We were staying in Mt. Carmel Junction, UT, just outside of Zion National Park. We had big plans for our first full weekend in the area. After spending a Friday evening at Zion, we spent a full day at Bryce Canyon National Park on Saturday. It was about an hour drive to Bryce from the East Zion RV Park. This park is known for crimson rock formations called hoodoos. The towering rock formations are carved out by wind and water erosion.
As usual when we visit National Parks we try to get to the visitor’s center first. We like to make sure to get information from the rangers about the day hikes, even if we have an idea ahead of time of where we’ll be hiking. We also make sure to get the pin for our collection before they close for the day. Taking the bus at this park is definitely the best way to get out to the trailheads. There is limited parking throughout the park, but they have a huge overflow lot near the visitors center. The drivers also seemed to be very knowledgeable about the park. One driver in particular was full of great stories and pointed many things out on the ride.
We rode the bus to Sunset Point, where the Navajo Loop Trailhead was that we’d be taking to hike down into the canyon. After the warm weather we experienced at Zion, we weren’t too thrilled with the cold temperatures at the rim of Bryce Canyon. Fortunately, we were prepared, and brought plenty of warm clothing.
We descended down into the canyon along the Navajo Loop Trail. There were so many unique rock formations, even just at the start of the hike. We made sure to get our touristy picture with “Thor’s Hammer,” one of probably thousands of balanced rocks you can find throughout Bryce Canyon National Park. This part of the trail was pretty crowded, with many other people also trying to get their photo op. We had plans to see much more though.
We continued down a series of switchbacks. It stated to get much warmer as we hiked down into the canyon, so we were able to shed some layers of clothing. We continued along the Navajo Loop into “Wall Street,” the only slot canyon in Bryce. It is also home to some very tall Douglas Fir trees. The rest of the loop back to the rim was closed, so we backtracked the trail to find the Queens Garden Trail. This is a longer loop that would take us back to the rim at Sunrise Point.

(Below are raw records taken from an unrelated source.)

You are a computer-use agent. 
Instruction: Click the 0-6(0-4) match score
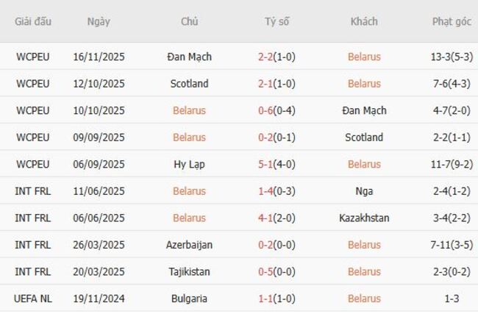[x=277, y=110]
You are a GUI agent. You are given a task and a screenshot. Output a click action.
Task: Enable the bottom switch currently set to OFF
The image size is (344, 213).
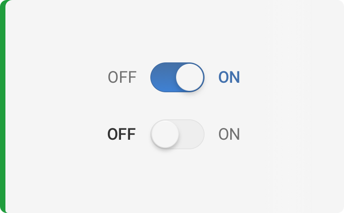tap(177, 134)
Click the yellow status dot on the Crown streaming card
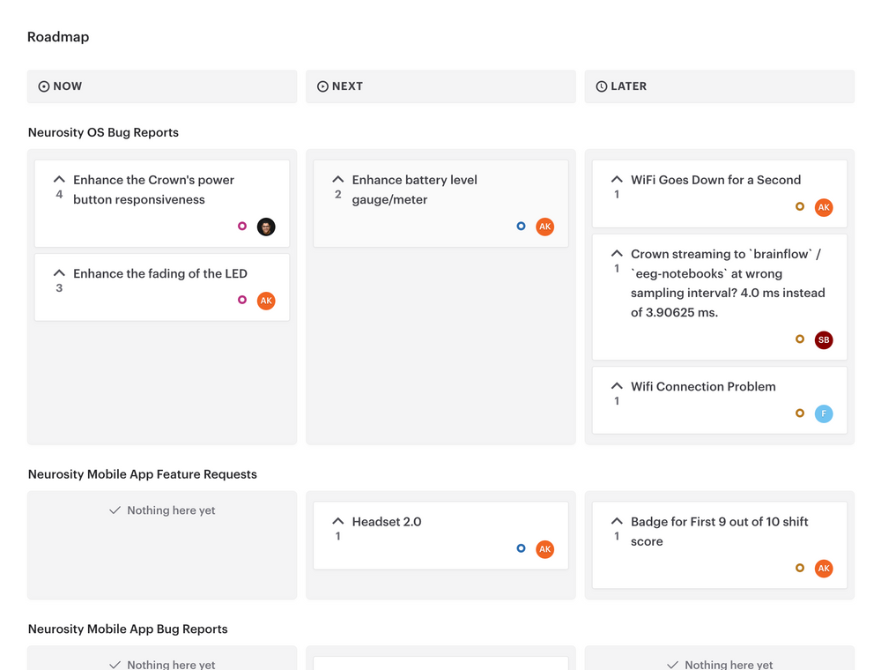 pyautogui.click(x=799, y=339)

We didn’t see a whole lot of wildlife along the trails, but there were plenty of chipmunks. I was even accosted by one as I knelt down to get his picture. He climbed right up my back and onto my backpack. It was very clear that park visitors have been feeding the wildlife, which is prohibited and not good for the animals for many reasons. As we hiked through the canyon, we admired the sharp contrast between the orange rocks and the blue sky.
The canyon floor, to our surprise, had many trees and also was an interesting site to see with the hoodoos towering over us. The most challenging part of the hike was at the very end. Although the park literature calls the Queens Garden Trail easy, the hike back up the switchbacks to the rim was exhausting.
After completing the hike, we took the bus to Inspiration Point. After a short (uphill) walk, we were treating to an amazing panoramic view overlooking the park. Although we were tired from our earlier hike, it was worth going up there. Once we felt we were properly inspired, we took the bus back to our truck. We decided we might as well finish our day by driving the rest of the park and traveled all the way down to the end of the road at Rainbow Point. The road down there had no shortage of stunning scenery and wonderful vistas. We took a moment to get out and get one last view before we’d head back to the RV park. There was also some snowpack left, so these native midwesterners took a moment to remember why we spent the winter in the Southwest.
A single day in any National Park is never enough time, but as always we did our best to make the most of our visit. It was a long exhausting day, and we definitely think a visit to this park should be on everyones list of places to see. Steffanie and I agree that the hike we did in Bryce Canyon was unquestionably one of the best we’ve been on.